BEGIN Task data

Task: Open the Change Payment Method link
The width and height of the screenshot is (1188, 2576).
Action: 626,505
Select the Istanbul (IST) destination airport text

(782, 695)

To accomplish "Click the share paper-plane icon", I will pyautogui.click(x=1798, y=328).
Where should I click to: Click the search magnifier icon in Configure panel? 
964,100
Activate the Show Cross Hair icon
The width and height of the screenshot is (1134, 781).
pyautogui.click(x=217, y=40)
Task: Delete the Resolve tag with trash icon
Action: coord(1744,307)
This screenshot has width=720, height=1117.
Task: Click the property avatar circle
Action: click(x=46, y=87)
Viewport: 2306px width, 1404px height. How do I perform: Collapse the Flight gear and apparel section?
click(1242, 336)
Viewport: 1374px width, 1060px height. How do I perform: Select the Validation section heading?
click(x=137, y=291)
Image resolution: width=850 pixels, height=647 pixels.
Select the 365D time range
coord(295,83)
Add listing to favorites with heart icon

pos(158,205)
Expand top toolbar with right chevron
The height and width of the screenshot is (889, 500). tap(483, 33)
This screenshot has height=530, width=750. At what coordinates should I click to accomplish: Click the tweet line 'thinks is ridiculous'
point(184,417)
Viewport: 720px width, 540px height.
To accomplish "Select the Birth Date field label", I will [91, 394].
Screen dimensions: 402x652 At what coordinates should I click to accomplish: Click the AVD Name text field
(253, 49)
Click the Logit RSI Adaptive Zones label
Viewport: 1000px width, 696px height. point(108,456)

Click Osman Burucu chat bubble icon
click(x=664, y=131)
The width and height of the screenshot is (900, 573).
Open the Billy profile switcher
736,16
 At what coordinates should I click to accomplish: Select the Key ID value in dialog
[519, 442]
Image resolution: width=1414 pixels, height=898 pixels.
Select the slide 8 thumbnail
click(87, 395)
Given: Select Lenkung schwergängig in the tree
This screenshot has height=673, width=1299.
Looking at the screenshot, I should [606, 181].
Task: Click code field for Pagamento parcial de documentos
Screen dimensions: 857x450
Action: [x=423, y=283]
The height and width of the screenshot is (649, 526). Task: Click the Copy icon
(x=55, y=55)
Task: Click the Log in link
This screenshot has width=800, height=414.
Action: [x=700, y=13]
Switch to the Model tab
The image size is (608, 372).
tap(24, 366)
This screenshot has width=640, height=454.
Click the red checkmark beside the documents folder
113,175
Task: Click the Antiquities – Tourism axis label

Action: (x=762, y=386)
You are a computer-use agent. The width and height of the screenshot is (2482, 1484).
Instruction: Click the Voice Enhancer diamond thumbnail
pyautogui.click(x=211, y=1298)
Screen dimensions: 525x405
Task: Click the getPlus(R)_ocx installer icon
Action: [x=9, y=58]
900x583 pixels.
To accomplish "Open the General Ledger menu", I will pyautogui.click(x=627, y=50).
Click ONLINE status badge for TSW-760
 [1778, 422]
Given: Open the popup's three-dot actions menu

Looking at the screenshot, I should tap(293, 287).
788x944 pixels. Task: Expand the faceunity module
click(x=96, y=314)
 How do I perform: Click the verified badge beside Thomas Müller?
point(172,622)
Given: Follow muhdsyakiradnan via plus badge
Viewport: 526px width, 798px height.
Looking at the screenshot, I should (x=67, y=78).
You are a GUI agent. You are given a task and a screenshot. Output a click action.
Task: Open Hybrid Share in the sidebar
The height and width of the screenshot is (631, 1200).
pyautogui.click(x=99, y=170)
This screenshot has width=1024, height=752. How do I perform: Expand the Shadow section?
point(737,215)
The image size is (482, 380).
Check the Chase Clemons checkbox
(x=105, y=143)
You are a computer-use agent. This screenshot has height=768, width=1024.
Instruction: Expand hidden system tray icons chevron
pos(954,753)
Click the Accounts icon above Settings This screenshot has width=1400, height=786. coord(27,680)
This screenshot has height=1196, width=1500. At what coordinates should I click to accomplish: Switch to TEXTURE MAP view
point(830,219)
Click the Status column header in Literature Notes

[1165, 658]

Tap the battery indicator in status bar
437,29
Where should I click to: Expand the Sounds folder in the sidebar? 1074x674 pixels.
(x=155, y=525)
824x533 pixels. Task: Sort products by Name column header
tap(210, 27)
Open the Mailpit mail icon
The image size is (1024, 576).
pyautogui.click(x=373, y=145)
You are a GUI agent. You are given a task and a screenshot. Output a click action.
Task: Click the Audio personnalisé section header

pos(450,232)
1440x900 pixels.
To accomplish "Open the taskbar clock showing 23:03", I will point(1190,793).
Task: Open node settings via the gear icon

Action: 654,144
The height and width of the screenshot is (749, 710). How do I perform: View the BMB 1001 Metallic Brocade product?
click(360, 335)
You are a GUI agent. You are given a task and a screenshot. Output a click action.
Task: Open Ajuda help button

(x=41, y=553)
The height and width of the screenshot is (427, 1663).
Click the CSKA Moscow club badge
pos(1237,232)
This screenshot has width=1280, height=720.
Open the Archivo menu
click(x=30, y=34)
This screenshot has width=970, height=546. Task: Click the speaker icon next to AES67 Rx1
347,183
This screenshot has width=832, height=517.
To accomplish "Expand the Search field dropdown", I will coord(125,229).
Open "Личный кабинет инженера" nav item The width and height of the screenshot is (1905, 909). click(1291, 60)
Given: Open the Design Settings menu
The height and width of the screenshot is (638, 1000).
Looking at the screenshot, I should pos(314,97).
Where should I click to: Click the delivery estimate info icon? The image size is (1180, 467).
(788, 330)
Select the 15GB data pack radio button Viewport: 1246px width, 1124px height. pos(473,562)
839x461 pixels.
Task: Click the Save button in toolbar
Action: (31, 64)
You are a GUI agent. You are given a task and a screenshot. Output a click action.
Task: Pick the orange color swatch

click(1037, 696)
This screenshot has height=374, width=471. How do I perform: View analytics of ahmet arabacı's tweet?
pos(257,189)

END Task data

» Work task: Retype the data in full, exactly.

» Result of the task:
Task: Open the Change Payment Method link
The width and height of the screenshot is (1188, 2576).
Action: 626,505
Select the Istanbul (IST) destination airport text

(782, 695)

To accomplish "Click the share paper-plane icon", I will pyautogui.click(x=1798, y=328).
Where should I click to: Click the search magnifier icon in Configure panel? 
964,100
Activate the Show Cross Hair icon
The width and height of the screenshot is (1134, 781).
pyautogui.click(x=217, y=40)
Task: Delete the Resolve tag with trash icon
Action: coord(1744,307)
This screenshot has width=720, height=1117.
Task: Click the property avatar circle
Action: click(x=46, y=87)
Viewport: 2306px width, 1404px height. How do I perform: Collapse the Flight gear and apparel section?
click(1242, 336)
Viewport: 1374px width, 1060px height. How do I perform: Select the Validation section heading?
click(x=137, y=291)
Image resolution: width=850 pixels, height=647 pixels.
Select the 365D time range
coord(295,83)
Add listing to favorites with heart icon

pos(158,205)
Expand top toolbar with right chevron
The height and width of the screenshot is (889, 500). tap(483, 33)
This screenshot has height=530, width=750. At what coordinates should I click to accomplish: Click the tweet line 'thinks is ridiculous'
point(184,417)
Viewport: 720px width, 540px height.
To accomplish "Select the Birth Date field label", I will [91, 394].
Screen dimensions: 402x652 At what coordinates should I click to accomplish: Click the AVD Name text field
(253, 49)
Click the Logit RSI Adaptive Zones label
Viewport: 1000px width, 696px height. point(108,456)

Click Osman Burucu chat bubble icon
click(x=664, y=131)
The width and height of the screenshot is (900, 573).
Open the Billy profile switcher
736,16
 At what coordinates should I click to accomplish: Select the Key ID value in dialog
[519, 442]
Image resolution: width=1414 pixels, height=898 pixels.
Select the slide 8 thumbnail
click(87, 395)
Given: Select Lenkung schwergängig in the tree
This screenshot has height=673, width=1299.
Looking at the screenshot, I should [606, 181].
Task: Click code field for Pagamento parcial de documentos
Screen dimensions: 857x450
Action: [x=423, y=283]
The height and width of the screenshot is (649, 526). Task: Click the Copy icon
(x=55, y=55)
Task: Click the Log in link
This screenshot has width=800, height=414.
Action: [x=700, y=13]
Switch to the Model tab
The image size is (608, 372).
tap(24, 366)
This screenshot has width=640, height=454.
Click the red checkmark beside the documents folder
113,175
Task: Click the Antiquities – Tourism axis label

Action: (x=762, y=386)
You are a computer-use agent. The width and height of the screenshot is (2482, 1484).
Instruction: Click the Voice Enhancer diamond thumbnail
pyautogui.click(x=211, y=1298)
Screen dimensions: 525x405
Task: Click the getPlus(R)_ocx installer icon
Action: [x=9, y=58]
900x583 pixels.
To accomplish "Open the General Ledger menu", I will pyautogui.click(x=627, y=50).
Click ONLINE status badge for TSW-760
 [1778, 422]
Given: Open the popup's three-dot actions menu

Looking at the screenshot, I should tap(293, 287).
788x944 pixels. Task: Expand the faceunity module
click(x=96, y=314)
 How do I perform: Click the verified badge beside Thomas Müller?
point(172,622)
Given: Follow muhdsyakiradnan via plus badge
Viewport: 526px width, 798px height.
Looking at the screenshot, I should (x=67, y=78).
You are a GUI agent. You are given a task and a screenshot. Output a click action.
Task: Open Hybrid Share in the sidebar
The height and width of the screenshot is (631, 1200).
pyautogui.click(x=99, y=170)
This screenshot has width=1024, height=752. How do I perform: Expand the Shadow section?
point(737,215)
The image size is (482, 380).
Check the Chase Clemons checkbox
(x=105, y=143)
You are a computer-use agent. This screenshot has height=768, width=1024.
Instruction: Expand hidden system tray icons chevron
pos(954,753)
Click the Accounts icon above Settings This screenshot has width=1400, height=786. coord(27,680)
This screenshot has height=1196, width=1500. At what coordinates should I click to accomplish: Switch to TEXTURE MAP view
point(830,219)
Click the Status column header in Literature Notes

[1165, 658]

Tap the battery indicator in status bar
437,29
Where should I click to: Expand the Sounds folder in the sidebar? 1074x674 pixels.
(x=155, y=525)
824x533 pixels. Task: Sort products by Name column header
tap(210, 27)
Open the Mailpit mail icon
The image size is (1024, 576).
pyautogui.click(x=373, y=145)
You are a GUI agent. You are given a task and a screenshot. Output a click action.
Task: Click the Audio personnalisé section header

pos(450,232)
1440x900 pixels.
To accomplish "Open the taskbar clock showing 23:03", I will point(1190,793).
Task: Open node settings via the gear icon

Action: 654,144
The height and width of the screenshot is (749, 710). How do I perform: View the BMB 1001 Metallic Brocade product?
click(360, 335)
You are a GUI agent. You are given a task and a screenshot. Output a click action.
Task: Open Ajuda help button

(x=41, y=553)
The height and width of the screenshot is (427, 1663).
Click the CSKA Moscow club badge
pos(1237,232)
This screenshot has width=1280, height=720.
Open the Archivo menu
click(x=30, y=34)
This screenshot has width=970, height=546. Task: Click the speaker icon next to AES67 Rx1
347,183
This screenshot has width=832, height=517.
To accomplish "Expand the Search field dropdown", I will coord(125,229).
Open "Личный кабинет инженера" nav item The width and height of the screenshot is (1905, 909). click(1291, 60)
Given: Open the Design Settings menu
The height and width of the screenshot is (638, 1000).
Looking at the screenshot, I should pos(314,97).
Where should I click to: Click the delivery estimate info icon? The image size is (1180, 467).
(788, 330)
Select the 15GB data pack radio button Viewport: 1246px width, 1124px height. pos(473,562)
839x461 pixels.
Task: Click the Save button in toolbar
Action: (31, 64)
You are a GUI agent. You are given a task and a screenshot. Output a click action.
Task: Pick the orange color swatch

click(1037, 696)
This screenshot has height=374, width=471. How do I perform: View analytics of ahmet arabacı's tweet?
pos(257,189)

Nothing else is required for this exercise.